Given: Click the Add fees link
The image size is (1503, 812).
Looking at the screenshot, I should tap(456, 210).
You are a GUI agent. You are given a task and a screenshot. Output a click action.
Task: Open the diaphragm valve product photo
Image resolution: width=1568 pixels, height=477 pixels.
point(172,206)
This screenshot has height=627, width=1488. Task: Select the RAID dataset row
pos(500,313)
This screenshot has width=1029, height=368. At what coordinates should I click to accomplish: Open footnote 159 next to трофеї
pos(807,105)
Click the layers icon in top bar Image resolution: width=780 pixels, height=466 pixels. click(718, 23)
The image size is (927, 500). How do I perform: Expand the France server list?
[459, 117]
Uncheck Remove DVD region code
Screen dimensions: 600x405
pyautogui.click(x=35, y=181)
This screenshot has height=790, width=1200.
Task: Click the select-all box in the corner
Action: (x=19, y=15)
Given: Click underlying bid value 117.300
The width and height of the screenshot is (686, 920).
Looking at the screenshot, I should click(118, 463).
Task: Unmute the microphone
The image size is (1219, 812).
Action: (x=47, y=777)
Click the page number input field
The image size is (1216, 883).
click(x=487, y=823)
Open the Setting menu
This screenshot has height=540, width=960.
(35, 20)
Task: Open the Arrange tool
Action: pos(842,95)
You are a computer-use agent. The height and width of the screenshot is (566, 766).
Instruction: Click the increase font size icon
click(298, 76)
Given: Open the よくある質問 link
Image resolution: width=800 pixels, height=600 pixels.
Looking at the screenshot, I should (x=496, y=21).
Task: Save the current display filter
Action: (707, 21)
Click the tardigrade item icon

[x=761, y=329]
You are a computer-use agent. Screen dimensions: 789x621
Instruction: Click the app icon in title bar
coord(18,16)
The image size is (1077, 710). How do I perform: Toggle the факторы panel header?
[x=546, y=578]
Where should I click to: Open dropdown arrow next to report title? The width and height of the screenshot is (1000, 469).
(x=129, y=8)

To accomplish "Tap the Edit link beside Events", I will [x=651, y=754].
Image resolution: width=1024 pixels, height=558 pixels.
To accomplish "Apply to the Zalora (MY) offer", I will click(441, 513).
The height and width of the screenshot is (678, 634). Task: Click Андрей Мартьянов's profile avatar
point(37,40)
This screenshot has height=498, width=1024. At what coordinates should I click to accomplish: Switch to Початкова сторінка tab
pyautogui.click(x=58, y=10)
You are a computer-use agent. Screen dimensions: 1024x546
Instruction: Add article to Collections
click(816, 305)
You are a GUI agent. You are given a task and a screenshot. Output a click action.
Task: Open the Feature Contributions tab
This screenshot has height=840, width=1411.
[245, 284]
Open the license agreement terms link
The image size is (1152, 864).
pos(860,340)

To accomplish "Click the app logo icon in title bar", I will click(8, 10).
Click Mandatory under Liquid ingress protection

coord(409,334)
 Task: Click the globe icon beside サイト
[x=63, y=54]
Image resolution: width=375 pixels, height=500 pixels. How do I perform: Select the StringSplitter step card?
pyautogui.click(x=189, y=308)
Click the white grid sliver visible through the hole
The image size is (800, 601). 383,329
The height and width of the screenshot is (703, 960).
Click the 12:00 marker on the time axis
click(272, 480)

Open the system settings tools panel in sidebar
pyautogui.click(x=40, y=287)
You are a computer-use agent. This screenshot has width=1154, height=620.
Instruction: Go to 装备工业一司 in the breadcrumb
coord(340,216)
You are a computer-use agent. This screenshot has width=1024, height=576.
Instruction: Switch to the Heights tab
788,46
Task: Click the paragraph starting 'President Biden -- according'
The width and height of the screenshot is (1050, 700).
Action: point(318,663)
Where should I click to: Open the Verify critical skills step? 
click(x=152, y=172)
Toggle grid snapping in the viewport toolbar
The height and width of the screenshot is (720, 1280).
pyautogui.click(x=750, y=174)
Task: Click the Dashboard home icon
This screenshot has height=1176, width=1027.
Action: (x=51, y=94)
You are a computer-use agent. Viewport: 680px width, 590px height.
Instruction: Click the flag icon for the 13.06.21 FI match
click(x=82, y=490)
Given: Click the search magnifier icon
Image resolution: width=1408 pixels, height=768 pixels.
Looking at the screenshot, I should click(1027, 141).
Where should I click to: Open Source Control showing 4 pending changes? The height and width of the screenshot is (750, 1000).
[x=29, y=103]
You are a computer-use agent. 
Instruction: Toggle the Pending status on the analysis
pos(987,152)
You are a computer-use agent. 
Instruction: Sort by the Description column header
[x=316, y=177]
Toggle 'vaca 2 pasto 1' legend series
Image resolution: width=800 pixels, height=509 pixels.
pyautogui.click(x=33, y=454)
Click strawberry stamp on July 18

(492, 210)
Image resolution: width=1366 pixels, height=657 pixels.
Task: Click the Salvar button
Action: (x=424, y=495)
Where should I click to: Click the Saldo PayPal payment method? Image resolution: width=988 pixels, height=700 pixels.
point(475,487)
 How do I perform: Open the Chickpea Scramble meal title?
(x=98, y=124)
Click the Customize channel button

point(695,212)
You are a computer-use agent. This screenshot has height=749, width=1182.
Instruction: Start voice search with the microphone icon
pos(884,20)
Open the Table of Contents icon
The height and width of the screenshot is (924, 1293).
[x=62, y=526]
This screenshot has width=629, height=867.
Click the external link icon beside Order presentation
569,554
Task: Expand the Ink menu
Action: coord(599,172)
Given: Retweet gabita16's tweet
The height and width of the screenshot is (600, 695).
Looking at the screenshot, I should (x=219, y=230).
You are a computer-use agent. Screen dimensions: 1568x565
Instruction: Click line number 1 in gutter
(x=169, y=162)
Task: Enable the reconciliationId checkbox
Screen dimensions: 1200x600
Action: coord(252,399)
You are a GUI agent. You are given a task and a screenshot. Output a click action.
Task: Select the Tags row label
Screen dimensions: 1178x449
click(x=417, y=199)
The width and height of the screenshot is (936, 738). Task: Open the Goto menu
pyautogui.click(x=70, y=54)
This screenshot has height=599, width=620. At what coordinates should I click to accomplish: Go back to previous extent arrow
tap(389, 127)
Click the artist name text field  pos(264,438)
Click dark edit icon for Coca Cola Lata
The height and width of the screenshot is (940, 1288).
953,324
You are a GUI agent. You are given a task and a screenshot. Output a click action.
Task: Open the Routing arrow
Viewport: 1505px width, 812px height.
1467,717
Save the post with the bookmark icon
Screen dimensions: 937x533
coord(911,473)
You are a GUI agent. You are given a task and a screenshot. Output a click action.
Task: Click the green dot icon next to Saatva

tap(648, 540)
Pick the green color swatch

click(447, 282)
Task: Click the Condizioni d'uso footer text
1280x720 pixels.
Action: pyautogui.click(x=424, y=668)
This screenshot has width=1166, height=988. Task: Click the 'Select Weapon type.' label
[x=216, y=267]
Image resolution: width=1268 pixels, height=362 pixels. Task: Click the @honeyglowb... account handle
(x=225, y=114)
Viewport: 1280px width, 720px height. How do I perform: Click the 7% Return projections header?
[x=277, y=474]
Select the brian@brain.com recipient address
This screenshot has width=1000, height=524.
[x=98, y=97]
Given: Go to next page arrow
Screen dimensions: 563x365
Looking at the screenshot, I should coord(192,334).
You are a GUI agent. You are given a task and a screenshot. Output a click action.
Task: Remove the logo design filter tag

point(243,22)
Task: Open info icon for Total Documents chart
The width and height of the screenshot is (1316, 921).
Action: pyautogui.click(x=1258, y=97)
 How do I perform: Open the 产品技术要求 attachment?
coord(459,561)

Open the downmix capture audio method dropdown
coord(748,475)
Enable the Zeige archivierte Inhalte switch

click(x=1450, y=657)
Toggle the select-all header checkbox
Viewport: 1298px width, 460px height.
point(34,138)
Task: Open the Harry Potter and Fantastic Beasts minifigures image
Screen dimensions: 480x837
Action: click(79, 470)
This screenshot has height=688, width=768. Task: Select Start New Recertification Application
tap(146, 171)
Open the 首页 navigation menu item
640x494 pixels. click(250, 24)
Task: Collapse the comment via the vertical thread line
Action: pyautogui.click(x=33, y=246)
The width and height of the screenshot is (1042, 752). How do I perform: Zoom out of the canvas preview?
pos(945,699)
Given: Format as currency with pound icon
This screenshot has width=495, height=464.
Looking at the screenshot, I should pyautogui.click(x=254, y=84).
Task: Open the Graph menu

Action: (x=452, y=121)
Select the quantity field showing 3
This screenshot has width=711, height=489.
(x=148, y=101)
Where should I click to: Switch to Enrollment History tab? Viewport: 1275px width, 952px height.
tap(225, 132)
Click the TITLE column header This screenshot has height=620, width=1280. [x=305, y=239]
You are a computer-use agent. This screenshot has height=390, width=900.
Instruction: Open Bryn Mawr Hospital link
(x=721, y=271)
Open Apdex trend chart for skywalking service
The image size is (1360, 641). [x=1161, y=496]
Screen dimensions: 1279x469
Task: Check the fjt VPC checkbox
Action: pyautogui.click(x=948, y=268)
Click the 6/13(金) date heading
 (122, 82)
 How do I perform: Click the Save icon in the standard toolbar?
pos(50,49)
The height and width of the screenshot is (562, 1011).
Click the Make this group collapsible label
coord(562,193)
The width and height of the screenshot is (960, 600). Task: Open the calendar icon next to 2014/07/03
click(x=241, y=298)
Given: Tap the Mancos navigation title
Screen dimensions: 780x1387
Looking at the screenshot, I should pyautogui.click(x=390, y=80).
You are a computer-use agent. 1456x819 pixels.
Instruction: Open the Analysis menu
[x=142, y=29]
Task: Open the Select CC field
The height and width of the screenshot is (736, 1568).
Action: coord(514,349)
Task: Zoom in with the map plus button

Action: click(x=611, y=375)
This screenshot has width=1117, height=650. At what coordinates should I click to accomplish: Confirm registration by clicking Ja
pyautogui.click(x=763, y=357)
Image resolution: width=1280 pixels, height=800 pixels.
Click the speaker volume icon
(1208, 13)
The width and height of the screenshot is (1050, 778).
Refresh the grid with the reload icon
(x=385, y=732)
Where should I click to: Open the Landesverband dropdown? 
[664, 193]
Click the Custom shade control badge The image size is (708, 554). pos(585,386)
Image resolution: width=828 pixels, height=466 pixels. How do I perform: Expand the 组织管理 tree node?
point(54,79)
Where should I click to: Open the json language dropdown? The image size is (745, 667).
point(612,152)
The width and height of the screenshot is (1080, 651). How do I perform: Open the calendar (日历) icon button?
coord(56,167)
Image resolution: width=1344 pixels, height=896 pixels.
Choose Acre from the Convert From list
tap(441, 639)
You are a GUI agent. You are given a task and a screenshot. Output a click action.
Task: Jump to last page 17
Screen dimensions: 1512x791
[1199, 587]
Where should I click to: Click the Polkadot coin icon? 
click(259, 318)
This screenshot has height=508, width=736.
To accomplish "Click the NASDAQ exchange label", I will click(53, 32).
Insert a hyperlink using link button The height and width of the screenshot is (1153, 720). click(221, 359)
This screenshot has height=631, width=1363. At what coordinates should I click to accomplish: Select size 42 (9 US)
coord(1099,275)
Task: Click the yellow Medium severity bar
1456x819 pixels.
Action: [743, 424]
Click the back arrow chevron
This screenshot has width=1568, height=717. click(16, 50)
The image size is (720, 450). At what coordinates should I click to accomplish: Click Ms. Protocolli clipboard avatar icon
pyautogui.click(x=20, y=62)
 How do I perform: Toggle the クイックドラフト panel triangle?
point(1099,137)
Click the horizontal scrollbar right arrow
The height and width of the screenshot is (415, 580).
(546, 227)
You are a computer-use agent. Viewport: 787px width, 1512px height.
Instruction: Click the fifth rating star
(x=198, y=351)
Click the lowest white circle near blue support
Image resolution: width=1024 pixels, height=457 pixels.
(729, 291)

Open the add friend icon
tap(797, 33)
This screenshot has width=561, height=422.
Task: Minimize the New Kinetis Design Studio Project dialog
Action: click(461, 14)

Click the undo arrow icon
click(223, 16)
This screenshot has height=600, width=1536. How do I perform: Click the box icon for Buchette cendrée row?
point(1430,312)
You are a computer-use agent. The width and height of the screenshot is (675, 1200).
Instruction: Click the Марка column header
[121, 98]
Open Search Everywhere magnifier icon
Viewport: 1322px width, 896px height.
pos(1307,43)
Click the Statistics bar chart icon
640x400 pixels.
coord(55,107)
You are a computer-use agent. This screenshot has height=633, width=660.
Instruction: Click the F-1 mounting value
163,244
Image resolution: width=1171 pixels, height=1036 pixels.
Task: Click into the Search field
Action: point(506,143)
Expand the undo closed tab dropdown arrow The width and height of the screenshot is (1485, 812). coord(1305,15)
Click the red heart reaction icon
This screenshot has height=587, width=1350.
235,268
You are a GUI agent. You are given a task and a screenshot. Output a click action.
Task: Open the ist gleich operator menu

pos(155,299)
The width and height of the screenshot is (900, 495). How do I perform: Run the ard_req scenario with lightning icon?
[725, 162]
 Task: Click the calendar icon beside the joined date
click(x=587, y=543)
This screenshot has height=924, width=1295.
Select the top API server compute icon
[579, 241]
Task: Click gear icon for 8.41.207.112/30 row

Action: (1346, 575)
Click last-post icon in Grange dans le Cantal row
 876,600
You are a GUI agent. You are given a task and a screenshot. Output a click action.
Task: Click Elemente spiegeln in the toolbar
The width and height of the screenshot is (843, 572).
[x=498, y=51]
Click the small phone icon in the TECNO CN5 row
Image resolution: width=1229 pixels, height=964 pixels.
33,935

=-=-=-=-=

→ Task statement
Please transcribe the records exactly from their first line through the line holding "Image resolution: width=1024 pixels, height=558", and leave out all others.

→ Exercise solution
Given: Click the Add fees link
The image size is (1503, 812).
Looking at the screenshot, I should tap(456, 210).
You are a GUI agent. You are given a task and a screenshot. Output a click action.
Task: Open the diaphragm valve product photo
Image resolution: width=1568 pixels, height=477 pixels.
point(172,206)
This screenshot has height=627, width=1488. Task: Select the RAID dataset row
pos(500,313)
This screenshot has width=1029, height=368. At what coordinates should I click to accomplish: Open footnote 159 next to трофеї
pos(807,105)
Click the layers icon in top bar Image resolution: width=780 pixels, height=466 pixels. click(718, 23)
The image size is (927, 500). How do I perform: Expand the France server list?
[459, 117]
Uncheck Remove DVD region code
Screen dimensions: 600x405
pyautogui.click(x=35, y=181)
This screenshot has height=790, width=1200.
Task: Click the select-all box in the corner
Action: (x=19, y=15)
Given: Click underlying bid value 117.300
The width and height of the screenshot is (686, 920).
Looking at the screenshot, I should click(118, 463).
Task: Unmute the microphone
The image size is (1219, 812).
Action: (x=47, y=777)
Click the page number input field
The image size is (1216, 883).
click(x=487, y=823)
Open the Setting menu
This screenshot has height=540, width=960.
(35, 20)
Task: Open the Arrange tool
Action: pos(842,95)
You are a computer-use agent. The height and width of the screenshot is (566, 766).
Instruction: Click the increase font size icon
click(298, 76)
Given: Open the よくある質問 link
Image resolution: width=800 pixels, height=600 pixels.
Looking at the screenshot, I should (x=496, y=21).
Task: Save the current display filter
Action: (707, 21)
Click the tardigrade item icon

[x=761, y=329]
You are a computer-use agent. Screen dimensions: 789x621
Instruction: Click the app icon in title bar
coord(18,16)
The image size is (1077, 710). How do I perform: Toggle the факторы panel header?
[x=546, y=578]
Where should I click to: Open dropdown arrow next to report title? The width and height of the screenshot is (1000, 469).
(x=129, y=8)

To accomplish "Tap the Edit link beside Events", I will [x=651, y=754].
Image resolution: width=1024 pixels, height=558 pixels.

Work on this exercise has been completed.